A breakthrough finally came one day when I was visiting old friends in California, and we were discussing social issues, politics, and religion. I realized that my opinions and outlook were distinctly different from the mainstream, and I could see patterns and interrelations that were not discussed in the media. I suddenly realized with all my problems fitting in, whether they were in education, social interactions, religious beliefs, political outlook or even my country of residence, ultimately these culminated in some personal strengths in being able to observe trends, behaviors and actions and understand the overall meaning and qualities of people and groups regardless of what was stated in the news or from their own mouths. Because I spent so many years outside the “system”, I was not indoctrinated by it. I could think outside the box and be more independent when it came to verbalizing my ideas and opinions.
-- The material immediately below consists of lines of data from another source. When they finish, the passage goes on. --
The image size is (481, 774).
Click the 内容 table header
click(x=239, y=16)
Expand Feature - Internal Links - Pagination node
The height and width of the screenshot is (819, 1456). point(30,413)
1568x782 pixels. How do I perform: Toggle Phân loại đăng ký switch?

In the end, I started to heal and let go of some deep seated feelings of misery and frustration. I’m still in the process now, but every day there seems to be a new insight and some kind of progress to accept my fundamental oneness of spirit and mind.
The reality of living in emotional exile is that it is damaging at first, especially when done unwillingly. But ultimately this can be a source of strength if we realize that the damage which happens is only to dismantle our misconceptions and the illusions we cling to. Exile can remove veils and reveal a purpose or path in life. Every shaman, prophet or religious messenger spent time alone with their God to clarify their vision first before they returned to “civilization” to deliver their insights. I need to thank the universe for my exile, to find solace in it and to perhaps deliver a message that it’s not the death-sentence that people perceive it to be.
This is not to say everyone should do it. But to adult-children of narcissists who feel exiled already, there’s a purpose in it. I’m here to say that first, it’s not your fault. And second, it’s the best thing that can happen to you in your path to understanding yourself and the world around you. Exile is the way you’ll come to feel whole again.